Dominick McIntyre, with Davina Honess, leads our laboratory MRI and MRS work. We continue to collaborate with the Tuveson laboratory on their autochthonous pancreatic tumour models, which (like human pancreatic tumours) sometimes respond to gemcitabine but are usually resistant. Our DCE-MRI studies suggest that vascular insufficiency contributes to their chemoresistance. A new graduate student, Leanne Bell, is applying quantitative diffusion-weighted MRI and magnetisation transfer MRI to see whether this vascular insufficiency could be due to changes in the tumour matrix. Madhu Basetti has also developed improved 19F NMR methods for monitoring gemcitabine uptake and metabolism in the tumour cells (Figure 1).

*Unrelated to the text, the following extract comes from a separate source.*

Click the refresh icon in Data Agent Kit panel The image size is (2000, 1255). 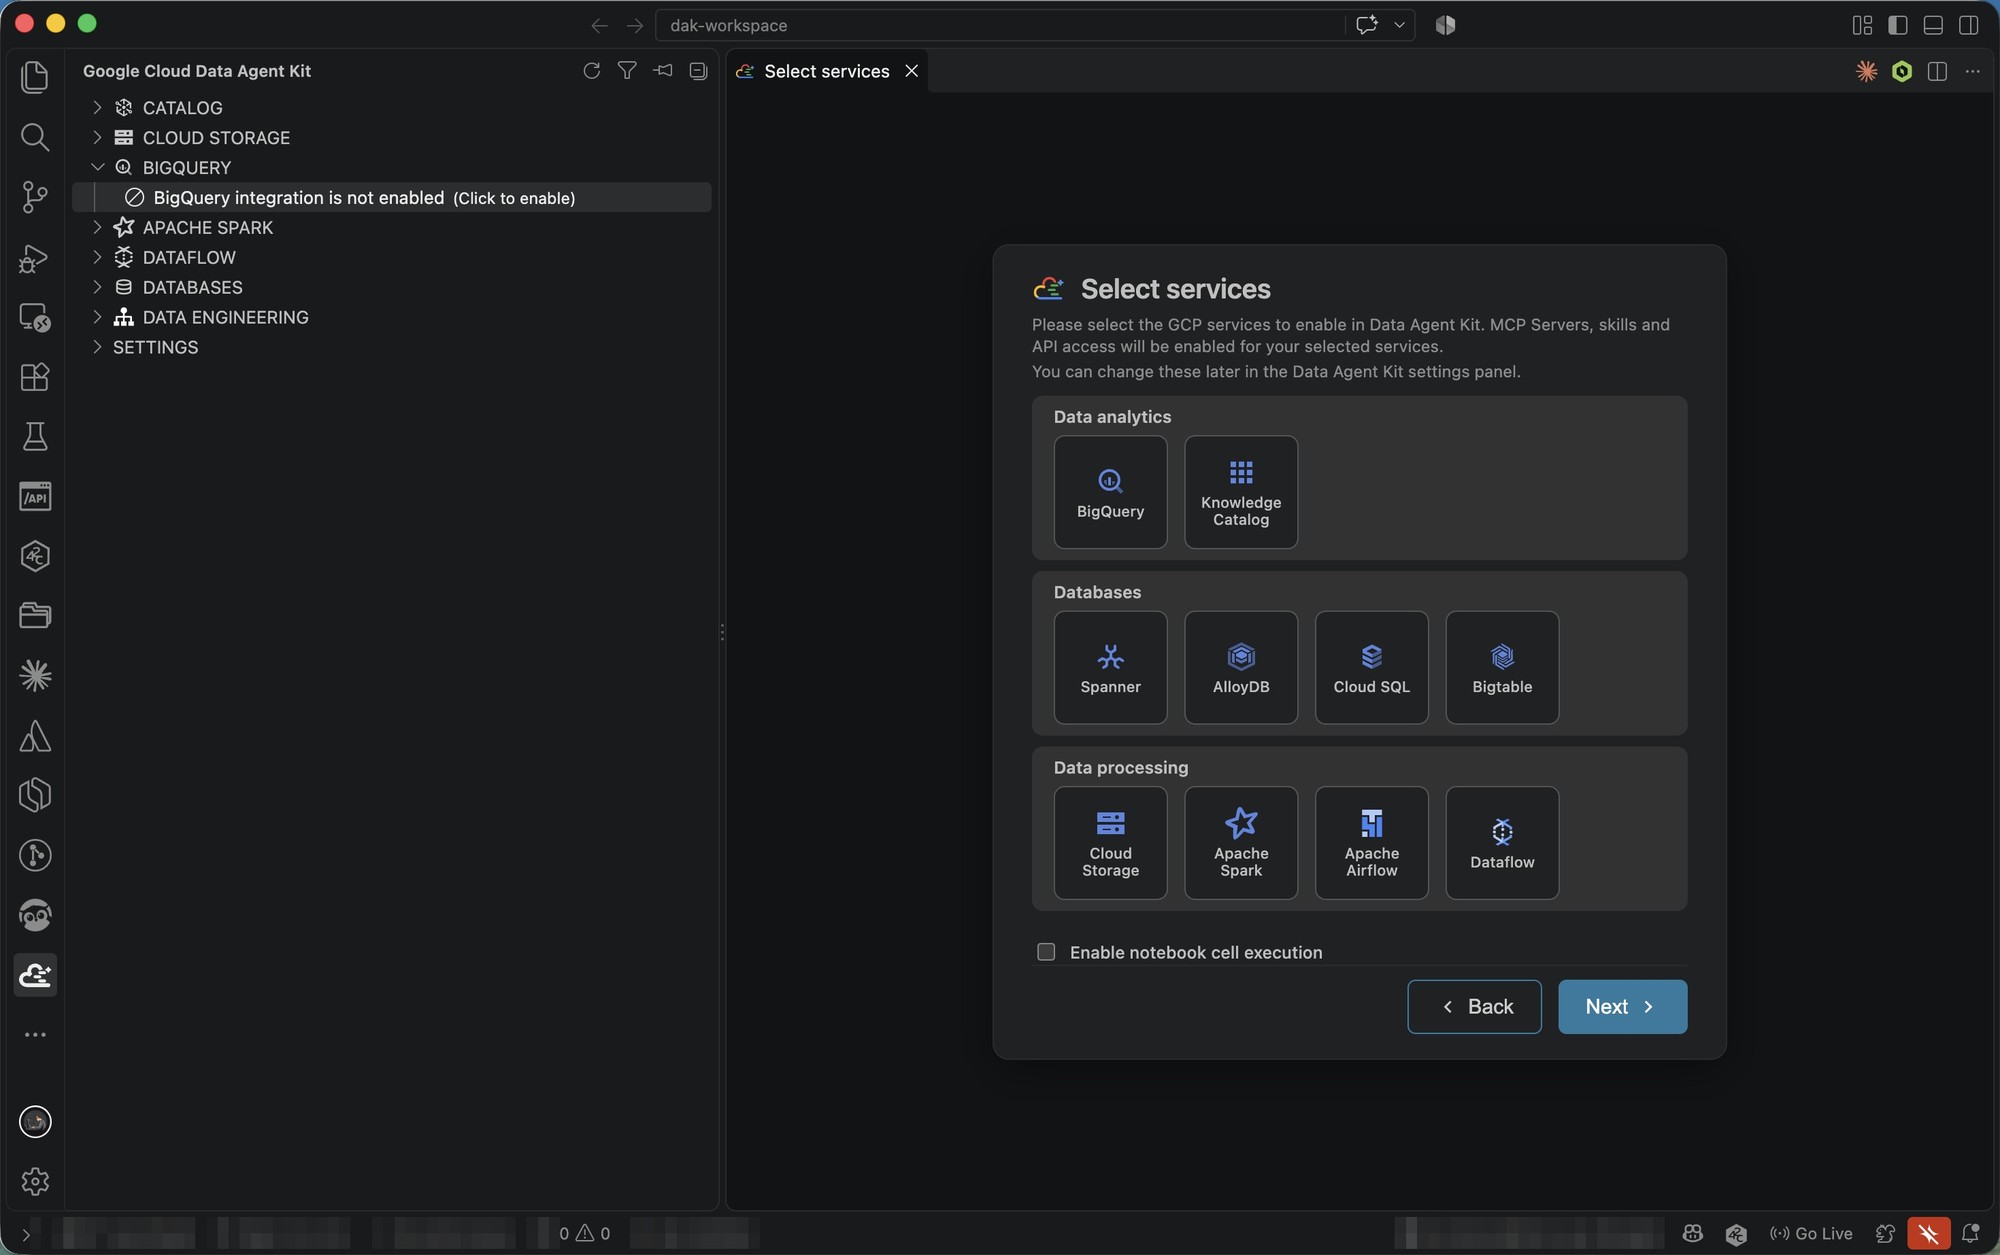tap(592, 71)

Figure 1. 19F NMR spectra (top) demonstrating that the anticancer drug gemcitabine is not activated in the KPC model of pancreatic ductal adenocarcinoma whereas it is in the host's spleen (both shown in the MRI image on the bottom). The spleen tissue extract contains activated gemcitabine tri-phosphate (dFdCTP) whereas the KPC extract does not. Other 19F NMR signals seen in the above spectra are from the breakdown products of gemcitabine in the tissue. Collaborative study with the Tuveson laboratory.

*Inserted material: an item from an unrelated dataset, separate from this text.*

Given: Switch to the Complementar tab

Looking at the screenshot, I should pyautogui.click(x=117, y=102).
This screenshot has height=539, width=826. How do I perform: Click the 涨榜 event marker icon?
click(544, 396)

Our group has also completed a study on monitoring antivascular drugs (Howe et al., Int. J. Radiat. Oncol. Biol. Phys. 2008; 71:1470) and developed a liver tumour model for use in certain types of drug study (Kalber et al., 2008; J. Magn. Reson. Imag. 28:1451).
We are continuing our joint programme with Martin Leach and Ian Judson (Institute of Cancer Research) on monitoring the actions of novel anticancer drugs by MRS and MRI in order to develop non-invasive biomarkers for use in drug trials or in the clinic (Chung and Griffiths, Ernst Schering Found. Symp. Proc. 2007; 4:55). A study has been completed on the novel histone deacetylase inhibitor, LAQ824 (Chung et al., Neoplasia 2008; 10:300).

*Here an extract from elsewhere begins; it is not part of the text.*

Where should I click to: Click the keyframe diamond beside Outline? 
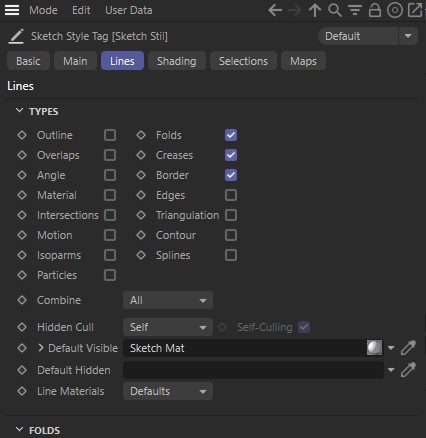click(x=22, y=135)
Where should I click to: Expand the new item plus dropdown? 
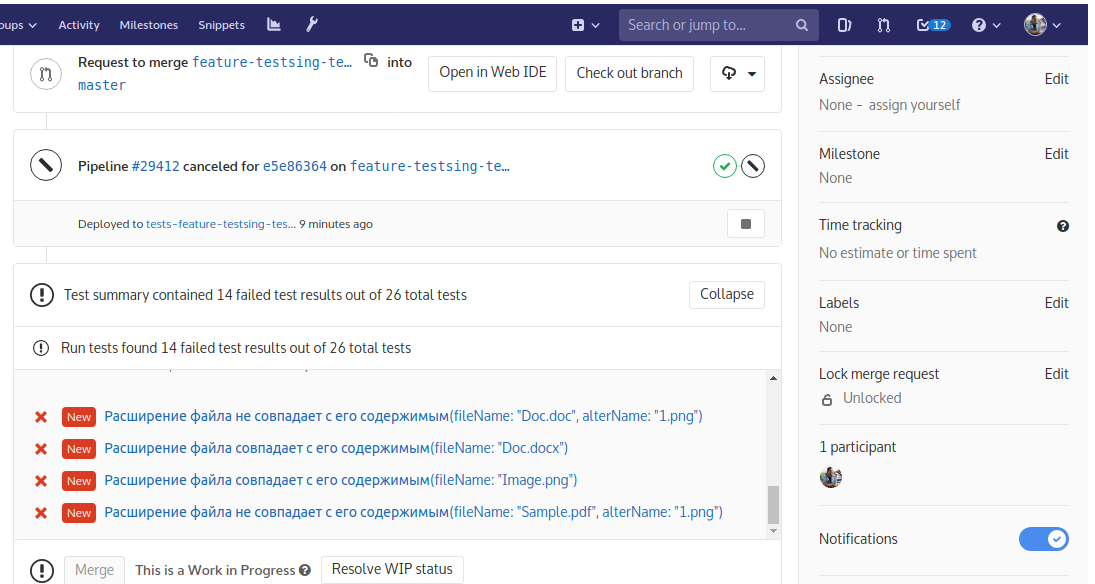586,25
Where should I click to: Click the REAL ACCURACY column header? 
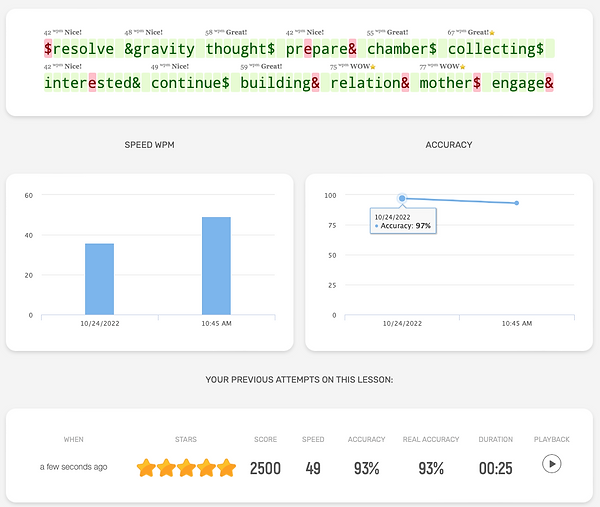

Mary McLean leads our work on tumours in patients. We are collaborating with James Brenton (CRI) and Evis Sala (Department of Radiology, University of Cambridge) in an MRI and MRS study on response to chemotherapy of cancer of the ovary. We have scanned 20 patients, and two papers are in preparation. We have also begun a study on the response of prostate tumours to androgen ablation therapy in collaboration with David Neal (CRI) and Evis Sala.
We are continuing a NCI-funded international collaboration (CoGMAC) aimed at individualising therapy for patients with non-Hodgkin's lymphomas using MRS to predict response. We scanned seven patients for this project in 2008.
Brain cancer is another major topic for the group. A large EU-funded international collaboration (eTumour) is developing a non-invasive diagnostic method using MRS. We have scanned a further eight patients for this study in 2008 in collaboration with Stephen Price (Department of Neurosurgery, Addenbrooke's Hospital, Cambridge), and we have developed the automated quality control protocol for the cooperative group (Wright et al., Magn. Reson. Med. 2008; 59:1274). We have developed techniques for better measurement of lactic acid and are about to begin a project establishing the repeatability of the measurements in brain tumours in vivo in collaboration with Merck & Co., Inc. We have also completed several NMR studies on spectroscopy of brain tumour biopsies ex vivo (Opstad et al., Magn. Reson. Med. 2008; 60:1237; Opstad et al., NMR Biomed. 2008; 21:1138; Opstad et al., NMR Biomed. 2008; 21:677; Opstad et al., J. Magn. Reson. Imag. 2008; 27:178).
We are collaborating with David Lomas and Lorenzo Mannelli (Department of Radiology, University of Cambridge) in a new project on blood oxygen level dependent (BOLD) MRI studies of hepatocellular carcinoma, both in patients and using a laboratory model of the disease.